Segment Start: Task data

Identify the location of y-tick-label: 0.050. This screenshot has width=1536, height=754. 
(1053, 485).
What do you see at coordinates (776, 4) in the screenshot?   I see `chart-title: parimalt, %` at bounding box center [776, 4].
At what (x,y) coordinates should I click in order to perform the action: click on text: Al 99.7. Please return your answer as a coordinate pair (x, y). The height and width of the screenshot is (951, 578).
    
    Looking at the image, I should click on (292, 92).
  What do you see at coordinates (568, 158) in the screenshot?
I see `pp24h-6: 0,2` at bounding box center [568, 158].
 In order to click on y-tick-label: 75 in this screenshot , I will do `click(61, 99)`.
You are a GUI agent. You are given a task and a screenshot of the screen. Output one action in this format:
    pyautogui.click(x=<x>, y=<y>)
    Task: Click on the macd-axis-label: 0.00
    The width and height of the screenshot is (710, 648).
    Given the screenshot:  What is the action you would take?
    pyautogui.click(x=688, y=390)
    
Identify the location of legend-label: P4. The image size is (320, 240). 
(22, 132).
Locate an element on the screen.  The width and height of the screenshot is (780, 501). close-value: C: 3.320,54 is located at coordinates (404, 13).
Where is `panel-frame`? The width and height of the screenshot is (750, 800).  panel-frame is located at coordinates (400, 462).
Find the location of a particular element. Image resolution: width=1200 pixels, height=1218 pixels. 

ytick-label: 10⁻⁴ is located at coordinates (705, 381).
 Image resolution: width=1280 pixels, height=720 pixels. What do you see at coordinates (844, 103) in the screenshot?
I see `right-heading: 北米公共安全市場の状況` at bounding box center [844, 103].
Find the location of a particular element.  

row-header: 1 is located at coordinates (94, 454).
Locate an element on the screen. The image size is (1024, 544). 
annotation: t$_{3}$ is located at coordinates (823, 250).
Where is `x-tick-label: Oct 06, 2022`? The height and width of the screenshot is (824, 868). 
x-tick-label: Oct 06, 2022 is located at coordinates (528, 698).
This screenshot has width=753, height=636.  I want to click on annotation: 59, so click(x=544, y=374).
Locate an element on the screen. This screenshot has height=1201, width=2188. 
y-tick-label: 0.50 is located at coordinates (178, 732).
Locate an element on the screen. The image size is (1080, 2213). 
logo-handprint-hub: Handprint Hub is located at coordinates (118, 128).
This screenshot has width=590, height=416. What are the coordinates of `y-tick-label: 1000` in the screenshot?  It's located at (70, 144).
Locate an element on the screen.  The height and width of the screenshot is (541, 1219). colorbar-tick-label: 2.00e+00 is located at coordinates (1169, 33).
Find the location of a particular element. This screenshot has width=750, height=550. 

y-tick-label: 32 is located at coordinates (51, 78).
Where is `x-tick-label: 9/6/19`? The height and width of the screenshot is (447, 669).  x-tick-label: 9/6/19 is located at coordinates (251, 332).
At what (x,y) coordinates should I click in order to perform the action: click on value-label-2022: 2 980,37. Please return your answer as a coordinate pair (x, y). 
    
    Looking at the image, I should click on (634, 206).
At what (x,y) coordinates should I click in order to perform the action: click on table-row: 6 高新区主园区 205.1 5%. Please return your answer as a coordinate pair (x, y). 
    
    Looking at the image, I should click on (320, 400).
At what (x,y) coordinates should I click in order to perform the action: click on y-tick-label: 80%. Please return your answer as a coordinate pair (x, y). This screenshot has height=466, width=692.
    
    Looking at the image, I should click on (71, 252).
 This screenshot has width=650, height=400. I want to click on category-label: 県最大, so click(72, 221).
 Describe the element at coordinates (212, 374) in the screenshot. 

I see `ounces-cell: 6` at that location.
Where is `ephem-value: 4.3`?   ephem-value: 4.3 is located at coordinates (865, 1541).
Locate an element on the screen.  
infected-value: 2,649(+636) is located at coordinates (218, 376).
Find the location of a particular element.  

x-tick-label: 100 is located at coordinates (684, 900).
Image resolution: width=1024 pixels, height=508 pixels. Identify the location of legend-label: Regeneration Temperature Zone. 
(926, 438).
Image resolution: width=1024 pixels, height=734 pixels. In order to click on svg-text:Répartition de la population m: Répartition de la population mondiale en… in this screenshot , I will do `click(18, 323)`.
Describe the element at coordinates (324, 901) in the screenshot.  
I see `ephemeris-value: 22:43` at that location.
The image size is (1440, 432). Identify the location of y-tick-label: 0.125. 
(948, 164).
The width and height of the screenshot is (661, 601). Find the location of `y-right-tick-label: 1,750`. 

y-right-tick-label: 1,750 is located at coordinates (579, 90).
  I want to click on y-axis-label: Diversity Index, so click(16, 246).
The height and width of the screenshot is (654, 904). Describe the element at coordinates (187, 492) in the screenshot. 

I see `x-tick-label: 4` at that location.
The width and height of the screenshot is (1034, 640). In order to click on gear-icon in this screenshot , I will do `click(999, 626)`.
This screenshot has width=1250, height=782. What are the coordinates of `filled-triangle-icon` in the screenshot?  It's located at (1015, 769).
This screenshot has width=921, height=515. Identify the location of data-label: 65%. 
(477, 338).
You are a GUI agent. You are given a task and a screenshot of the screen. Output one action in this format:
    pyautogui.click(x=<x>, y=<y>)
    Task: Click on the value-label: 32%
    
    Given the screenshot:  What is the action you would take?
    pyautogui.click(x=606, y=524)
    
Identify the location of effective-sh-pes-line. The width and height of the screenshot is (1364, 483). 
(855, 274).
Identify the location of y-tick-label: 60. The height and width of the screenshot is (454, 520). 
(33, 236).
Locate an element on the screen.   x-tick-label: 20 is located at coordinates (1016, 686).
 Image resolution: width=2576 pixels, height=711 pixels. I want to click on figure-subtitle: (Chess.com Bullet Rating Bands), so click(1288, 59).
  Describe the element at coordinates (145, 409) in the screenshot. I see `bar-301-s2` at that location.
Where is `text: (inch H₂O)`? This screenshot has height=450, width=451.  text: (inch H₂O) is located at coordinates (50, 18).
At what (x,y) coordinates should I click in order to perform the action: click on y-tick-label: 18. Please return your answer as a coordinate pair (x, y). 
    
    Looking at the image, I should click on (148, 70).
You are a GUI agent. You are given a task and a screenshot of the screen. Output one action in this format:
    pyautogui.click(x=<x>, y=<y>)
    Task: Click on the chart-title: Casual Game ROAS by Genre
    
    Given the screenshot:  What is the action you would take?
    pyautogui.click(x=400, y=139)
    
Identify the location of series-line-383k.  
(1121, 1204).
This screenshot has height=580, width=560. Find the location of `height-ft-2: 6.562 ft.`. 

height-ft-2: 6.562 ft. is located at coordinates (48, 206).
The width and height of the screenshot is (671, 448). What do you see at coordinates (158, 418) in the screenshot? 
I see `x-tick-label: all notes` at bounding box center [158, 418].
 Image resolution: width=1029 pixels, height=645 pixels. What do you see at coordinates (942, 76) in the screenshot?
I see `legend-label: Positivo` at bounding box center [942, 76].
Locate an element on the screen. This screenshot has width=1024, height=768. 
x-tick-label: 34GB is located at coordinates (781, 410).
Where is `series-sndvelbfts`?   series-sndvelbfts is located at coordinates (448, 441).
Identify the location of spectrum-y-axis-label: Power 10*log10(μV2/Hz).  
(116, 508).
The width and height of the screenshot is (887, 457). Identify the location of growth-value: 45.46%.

Segment End: Task data

## Problem to solve
Show each line of the records above that contains the string "value". Case counts.

## Solution to this task
Locate an element on the screen.  The width and height of the screenshot is (780, 501). close-value: C: 3.320,54 is located at coordinates (404, 13).
At what (x,y) coordinates should I click in order to perform the action: click on value-label-2022: 2 980,37. Please return your answer as a coordinate pair (x, y). 
Where is `ephem-value: 4.3`?   ephem-value: 4.3 is located at coordinates (865, 1541).
infected-value: 2,649(+636) is located at coordinates (218, 376).
I see `ephemeris-value: 22:43` at that location.
    Task: Click on the value-label: 32%
The width and height of the screenshot is (887, 457). Identify the location of growth-value: 45.46%.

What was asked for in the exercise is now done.